Take the records below and print them verbatim up to and including the line that carries "hier (225, 121)".

Given data START

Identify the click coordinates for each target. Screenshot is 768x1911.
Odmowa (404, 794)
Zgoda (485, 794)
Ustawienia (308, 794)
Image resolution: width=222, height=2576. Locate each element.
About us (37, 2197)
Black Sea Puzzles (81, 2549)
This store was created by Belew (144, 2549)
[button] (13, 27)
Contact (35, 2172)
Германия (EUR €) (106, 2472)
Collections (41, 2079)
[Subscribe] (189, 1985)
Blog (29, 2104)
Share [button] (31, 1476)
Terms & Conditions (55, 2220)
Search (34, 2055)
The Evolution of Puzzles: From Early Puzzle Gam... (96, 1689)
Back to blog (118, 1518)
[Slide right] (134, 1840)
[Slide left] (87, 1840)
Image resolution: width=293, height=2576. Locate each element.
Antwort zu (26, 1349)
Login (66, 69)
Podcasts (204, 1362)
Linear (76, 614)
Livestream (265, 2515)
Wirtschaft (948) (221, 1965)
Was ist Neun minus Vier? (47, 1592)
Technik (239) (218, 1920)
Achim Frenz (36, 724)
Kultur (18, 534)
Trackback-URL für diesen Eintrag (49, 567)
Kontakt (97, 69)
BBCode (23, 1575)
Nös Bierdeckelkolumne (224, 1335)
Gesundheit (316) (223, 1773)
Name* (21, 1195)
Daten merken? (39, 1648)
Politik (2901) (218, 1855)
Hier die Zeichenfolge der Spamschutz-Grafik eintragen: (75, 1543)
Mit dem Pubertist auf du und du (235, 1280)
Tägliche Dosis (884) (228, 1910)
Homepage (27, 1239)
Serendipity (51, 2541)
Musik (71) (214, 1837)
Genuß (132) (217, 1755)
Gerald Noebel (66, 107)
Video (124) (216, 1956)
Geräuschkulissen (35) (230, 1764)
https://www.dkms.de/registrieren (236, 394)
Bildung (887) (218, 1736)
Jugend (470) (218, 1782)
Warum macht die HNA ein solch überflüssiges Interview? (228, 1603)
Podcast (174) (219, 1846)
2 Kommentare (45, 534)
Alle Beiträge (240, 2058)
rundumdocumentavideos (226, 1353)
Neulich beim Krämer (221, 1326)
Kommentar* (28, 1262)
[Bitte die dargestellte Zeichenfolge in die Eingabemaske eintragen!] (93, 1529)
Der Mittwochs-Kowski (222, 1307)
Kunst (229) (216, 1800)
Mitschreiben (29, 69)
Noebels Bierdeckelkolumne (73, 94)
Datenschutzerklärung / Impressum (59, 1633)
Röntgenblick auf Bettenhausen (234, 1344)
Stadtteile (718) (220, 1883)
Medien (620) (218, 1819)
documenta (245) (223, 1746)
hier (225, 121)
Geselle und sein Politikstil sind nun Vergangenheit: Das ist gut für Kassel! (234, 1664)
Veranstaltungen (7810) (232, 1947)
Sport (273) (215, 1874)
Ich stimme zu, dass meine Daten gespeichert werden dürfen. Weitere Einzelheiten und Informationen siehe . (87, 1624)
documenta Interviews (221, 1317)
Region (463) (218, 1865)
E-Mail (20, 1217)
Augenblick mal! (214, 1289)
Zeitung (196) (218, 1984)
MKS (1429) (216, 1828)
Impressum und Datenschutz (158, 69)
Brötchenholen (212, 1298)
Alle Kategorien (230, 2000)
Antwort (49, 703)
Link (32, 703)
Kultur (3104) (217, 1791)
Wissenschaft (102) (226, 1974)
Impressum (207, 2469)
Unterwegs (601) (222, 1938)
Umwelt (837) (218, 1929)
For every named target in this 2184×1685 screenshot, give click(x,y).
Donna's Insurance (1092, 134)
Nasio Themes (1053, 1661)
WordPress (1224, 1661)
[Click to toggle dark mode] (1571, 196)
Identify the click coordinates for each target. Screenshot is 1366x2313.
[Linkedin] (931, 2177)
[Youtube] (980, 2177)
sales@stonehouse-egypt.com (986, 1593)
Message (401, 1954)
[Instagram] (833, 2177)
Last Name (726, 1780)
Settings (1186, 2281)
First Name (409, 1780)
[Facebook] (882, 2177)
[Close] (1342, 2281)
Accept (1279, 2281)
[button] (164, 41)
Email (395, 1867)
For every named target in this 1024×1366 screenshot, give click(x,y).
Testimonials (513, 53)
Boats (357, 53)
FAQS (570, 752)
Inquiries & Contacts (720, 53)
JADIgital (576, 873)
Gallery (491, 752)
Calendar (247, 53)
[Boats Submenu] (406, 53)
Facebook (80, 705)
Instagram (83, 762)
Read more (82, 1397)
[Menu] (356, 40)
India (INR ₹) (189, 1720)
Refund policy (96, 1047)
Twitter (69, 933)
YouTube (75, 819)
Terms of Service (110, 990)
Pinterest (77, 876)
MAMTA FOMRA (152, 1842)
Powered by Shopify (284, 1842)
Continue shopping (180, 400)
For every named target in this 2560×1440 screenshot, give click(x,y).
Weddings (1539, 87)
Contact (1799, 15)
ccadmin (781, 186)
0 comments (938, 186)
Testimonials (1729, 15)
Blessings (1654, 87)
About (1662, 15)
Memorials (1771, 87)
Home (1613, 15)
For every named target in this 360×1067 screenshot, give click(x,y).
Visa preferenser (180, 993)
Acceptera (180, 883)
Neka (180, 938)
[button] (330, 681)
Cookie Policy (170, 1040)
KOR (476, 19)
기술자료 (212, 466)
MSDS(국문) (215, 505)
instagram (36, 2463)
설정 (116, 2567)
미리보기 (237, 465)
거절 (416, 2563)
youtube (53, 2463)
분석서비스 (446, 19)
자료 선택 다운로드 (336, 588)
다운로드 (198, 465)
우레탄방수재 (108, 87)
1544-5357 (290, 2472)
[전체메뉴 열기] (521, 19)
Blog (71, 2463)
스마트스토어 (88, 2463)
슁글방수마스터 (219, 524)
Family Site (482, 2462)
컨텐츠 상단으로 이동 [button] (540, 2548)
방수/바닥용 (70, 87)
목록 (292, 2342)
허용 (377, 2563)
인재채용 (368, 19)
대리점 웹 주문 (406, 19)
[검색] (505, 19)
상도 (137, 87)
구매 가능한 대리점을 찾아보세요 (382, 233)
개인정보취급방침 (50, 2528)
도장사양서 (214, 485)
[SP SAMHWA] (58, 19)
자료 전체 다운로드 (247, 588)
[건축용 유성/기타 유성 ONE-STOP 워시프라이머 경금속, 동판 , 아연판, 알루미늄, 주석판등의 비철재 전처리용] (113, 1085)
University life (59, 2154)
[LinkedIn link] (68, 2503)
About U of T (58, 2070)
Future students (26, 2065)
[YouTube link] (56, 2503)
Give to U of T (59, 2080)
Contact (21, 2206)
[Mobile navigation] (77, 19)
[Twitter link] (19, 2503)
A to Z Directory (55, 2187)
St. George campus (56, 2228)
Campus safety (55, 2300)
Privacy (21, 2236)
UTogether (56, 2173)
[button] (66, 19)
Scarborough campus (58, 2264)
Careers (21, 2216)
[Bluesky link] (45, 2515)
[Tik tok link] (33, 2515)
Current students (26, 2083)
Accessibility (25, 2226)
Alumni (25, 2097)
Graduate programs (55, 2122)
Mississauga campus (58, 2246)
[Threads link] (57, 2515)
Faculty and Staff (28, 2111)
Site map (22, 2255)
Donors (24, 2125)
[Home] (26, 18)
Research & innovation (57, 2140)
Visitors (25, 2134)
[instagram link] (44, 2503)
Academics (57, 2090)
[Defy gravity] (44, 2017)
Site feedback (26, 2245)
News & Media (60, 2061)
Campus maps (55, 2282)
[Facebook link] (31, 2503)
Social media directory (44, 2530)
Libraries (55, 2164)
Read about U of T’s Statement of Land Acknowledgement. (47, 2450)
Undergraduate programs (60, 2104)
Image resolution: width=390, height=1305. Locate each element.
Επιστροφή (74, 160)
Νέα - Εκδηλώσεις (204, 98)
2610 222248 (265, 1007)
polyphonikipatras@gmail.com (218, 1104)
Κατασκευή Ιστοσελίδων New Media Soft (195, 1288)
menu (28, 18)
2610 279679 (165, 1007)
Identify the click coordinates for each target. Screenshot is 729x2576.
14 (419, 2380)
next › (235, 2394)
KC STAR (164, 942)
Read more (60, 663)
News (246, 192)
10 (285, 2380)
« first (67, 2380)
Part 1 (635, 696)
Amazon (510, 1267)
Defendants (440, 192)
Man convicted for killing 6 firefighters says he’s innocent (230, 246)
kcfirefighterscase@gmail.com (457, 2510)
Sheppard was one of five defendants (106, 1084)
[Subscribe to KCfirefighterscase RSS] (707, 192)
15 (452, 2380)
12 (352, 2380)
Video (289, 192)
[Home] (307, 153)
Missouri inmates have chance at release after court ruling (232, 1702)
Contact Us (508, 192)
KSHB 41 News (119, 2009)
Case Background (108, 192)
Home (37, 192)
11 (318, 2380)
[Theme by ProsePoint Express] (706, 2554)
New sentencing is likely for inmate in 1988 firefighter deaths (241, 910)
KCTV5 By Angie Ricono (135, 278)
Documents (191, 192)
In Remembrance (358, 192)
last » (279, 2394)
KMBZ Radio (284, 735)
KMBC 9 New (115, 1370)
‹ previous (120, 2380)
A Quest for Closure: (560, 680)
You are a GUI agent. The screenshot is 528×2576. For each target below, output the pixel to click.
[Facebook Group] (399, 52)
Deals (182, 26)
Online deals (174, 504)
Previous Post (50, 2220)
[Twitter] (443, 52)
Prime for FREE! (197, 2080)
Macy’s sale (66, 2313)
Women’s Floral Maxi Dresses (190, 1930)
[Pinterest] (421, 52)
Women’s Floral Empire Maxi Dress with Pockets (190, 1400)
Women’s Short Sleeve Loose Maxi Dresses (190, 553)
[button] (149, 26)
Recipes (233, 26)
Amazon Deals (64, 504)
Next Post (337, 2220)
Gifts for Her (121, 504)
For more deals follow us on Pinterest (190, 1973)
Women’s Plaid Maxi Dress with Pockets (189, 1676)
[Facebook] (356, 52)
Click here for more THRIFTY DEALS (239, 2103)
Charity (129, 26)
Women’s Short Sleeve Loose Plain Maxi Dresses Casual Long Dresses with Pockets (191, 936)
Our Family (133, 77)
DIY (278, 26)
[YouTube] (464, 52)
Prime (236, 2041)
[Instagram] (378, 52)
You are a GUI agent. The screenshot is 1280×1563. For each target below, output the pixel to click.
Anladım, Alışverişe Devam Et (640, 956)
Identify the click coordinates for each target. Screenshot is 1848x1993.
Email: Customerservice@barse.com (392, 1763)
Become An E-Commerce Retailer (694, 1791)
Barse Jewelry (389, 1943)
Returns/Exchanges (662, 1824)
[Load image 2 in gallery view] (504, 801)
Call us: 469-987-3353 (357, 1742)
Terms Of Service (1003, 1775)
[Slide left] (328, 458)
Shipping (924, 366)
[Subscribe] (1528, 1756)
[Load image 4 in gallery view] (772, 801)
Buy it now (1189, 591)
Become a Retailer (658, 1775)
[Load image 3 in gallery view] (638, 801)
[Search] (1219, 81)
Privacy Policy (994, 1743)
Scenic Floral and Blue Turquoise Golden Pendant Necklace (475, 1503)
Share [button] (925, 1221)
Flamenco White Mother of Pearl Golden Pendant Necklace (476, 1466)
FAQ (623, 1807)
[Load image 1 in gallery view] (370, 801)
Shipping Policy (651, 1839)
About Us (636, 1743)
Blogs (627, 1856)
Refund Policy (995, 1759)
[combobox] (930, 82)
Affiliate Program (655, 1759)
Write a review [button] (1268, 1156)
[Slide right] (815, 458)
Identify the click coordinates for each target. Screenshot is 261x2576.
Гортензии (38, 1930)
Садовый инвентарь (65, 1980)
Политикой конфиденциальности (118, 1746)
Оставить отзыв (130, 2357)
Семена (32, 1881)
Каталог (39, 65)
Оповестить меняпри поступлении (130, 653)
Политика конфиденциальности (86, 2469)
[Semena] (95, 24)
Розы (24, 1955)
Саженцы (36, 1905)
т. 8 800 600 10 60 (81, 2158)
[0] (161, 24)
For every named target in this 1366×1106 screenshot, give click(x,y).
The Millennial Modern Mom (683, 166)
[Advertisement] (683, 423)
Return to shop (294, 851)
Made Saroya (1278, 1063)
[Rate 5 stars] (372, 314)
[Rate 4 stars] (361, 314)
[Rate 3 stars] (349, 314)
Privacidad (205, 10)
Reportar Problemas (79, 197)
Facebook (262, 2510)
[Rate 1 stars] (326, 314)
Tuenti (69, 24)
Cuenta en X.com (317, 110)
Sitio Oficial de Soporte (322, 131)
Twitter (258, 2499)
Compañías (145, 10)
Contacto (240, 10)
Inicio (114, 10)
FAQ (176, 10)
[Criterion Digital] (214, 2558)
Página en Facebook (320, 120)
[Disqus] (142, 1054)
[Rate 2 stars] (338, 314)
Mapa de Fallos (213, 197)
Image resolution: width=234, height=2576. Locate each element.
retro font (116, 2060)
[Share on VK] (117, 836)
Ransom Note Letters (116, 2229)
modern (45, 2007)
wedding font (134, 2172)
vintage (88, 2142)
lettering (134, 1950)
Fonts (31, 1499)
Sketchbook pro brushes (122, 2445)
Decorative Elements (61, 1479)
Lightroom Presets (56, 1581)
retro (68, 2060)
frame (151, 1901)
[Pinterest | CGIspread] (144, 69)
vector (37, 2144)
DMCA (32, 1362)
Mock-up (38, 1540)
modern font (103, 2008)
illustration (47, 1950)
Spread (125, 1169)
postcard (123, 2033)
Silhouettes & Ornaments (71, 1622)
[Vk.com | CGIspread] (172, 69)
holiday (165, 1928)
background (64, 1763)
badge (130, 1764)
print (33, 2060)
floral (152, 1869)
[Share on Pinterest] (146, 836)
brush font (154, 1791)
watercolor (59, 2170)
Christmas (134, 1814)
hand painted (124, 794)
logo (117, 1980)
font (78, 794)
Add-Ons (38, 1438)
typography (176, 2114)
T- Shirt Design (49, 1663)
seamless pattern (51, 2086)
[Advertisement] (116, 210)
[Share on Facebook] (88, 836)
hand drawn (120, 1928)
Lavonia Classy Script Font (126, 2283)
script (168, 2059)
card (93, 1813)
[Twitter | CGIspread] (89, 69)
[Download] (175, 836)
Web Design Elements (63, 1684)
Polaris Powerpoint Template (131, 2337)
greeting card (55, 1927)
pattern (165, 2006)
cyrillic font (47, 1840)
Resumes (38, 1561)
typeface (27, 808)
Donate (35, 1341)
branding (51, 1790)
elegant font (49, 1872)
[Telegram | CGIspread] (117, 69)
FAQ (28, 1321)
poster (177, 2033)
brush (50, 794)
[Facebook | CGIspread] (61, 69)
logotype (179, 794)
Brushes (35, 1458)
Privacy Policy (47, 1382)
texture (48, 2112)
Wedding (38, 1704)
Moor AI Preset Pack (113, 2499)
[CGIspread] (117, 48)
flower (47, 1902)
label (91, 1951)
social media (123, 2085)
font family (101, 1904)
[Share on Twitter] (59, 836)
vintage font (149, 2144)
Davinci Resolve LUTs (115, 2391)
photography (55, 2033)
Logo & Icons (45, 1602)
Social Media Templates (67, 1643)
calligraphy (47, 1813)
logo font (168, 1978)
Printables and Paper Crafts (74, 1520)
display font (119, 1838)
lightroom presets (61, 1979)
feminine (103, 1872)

Given data END

=== Output ===
Identify the click coordinates for each target. Screenshot is 768x1911.
Odmowa (404, 794)
Zgoda (485, 794)
Ustawienia (308, 794)
Image resolution: width=222, height=2576. Locate each element.
About us (37, 2197)
Black Sea Puzzles (81, 2549)
This store was created by Belew (144, 2549)
[button] (13, 27)
Contact (35, 2172)
Германия (EUR €) (106, 2472)
Collections (41, 2079)
[Subscribe] (189, 1985)
Blog (29, 2104)
Share [button] (31, 1476)
Terms & Conditions (55, 2220)
Search (34, 2055)
The Evolution of Puzzles: From Early Puzzle Gam... (96, 1689)
Back to blog (118, 1518)
[Slide right] (134, 1840)
[Slide left] (87, 1840)
Image resolution: width=293, height=2576. Locate each element.
Antwort zu (26, 1349)
Login (66, 69)
Podcasts (204, 1362)
Linear (76, 614)
Livestream (265, 2515)
Wirtschaft (948) (221, 1965)
Was ist Neun minus Vier? (47, 1592)
Technik (239) (218, 1920)
Achim Frenz (36, 724)
Kultur (18, 534)
Trackback-URL für diesen Eintrag (49, 567)
Kontakt (97, 69)
BBCode (23, 1575)
Nös Bierdeckelkolumne (224, 1335)
Gesundheit (316) (223, 1773)
Name* (21, 1195)
Daten merken? (39, 1648)
Politik (2901) (218, 1855)
Hier die Zeichenfolge der Spamschutz-Grafik eintragen: (75, 1543)
Mit dem Pubertist auf du und du (235, 1280)
Tägliche Dosis (884) (228, 1910)
Homepage (27, 1239)
Serendipity (51, 2541)
Musik (71) (214, 1837)
Genuß (132) (217, 1755)
Gerald Noebel (66, 107)
Video (124) (216, 1956)
Geräuschkulissen (35) (230, 1764)
https://www.dkms.de/registrieren (236, 394)
Bildung (887) (218, 1736)
Jugend (470) (218, 1782)
Warum macht die HNA ein solch überflüssiges Interview? (228, 1603)
Podcast (174) (219, 1846)
2 Kommentare (45, 534)
Alle Beiträge (240, 2058)
rundumdocumentavideos (226, 1353)
Neulich beim Krämer (221, 1326)
Kommentar* (28, 1262)
[Bitte die dargestellte Zeichenfolge in die Eingabemaske eintragen!] (93, 1529)
Der Mittwochs-Kowski (222, 1307)
Kunst (229) (216, 1800)
Mitschreiben (29, 69)
Noebels Bierdeckelkolumne (73, 94)
Datenschutzerklärung / Impressum (59, 1633)
Röntgenblick auf Bettenhausen (234, 1344)
Stadtteile (718) (220, 1883)
Medien (620) (218, 1819)
documenta (245) (223, 1746)
hier (225, 121)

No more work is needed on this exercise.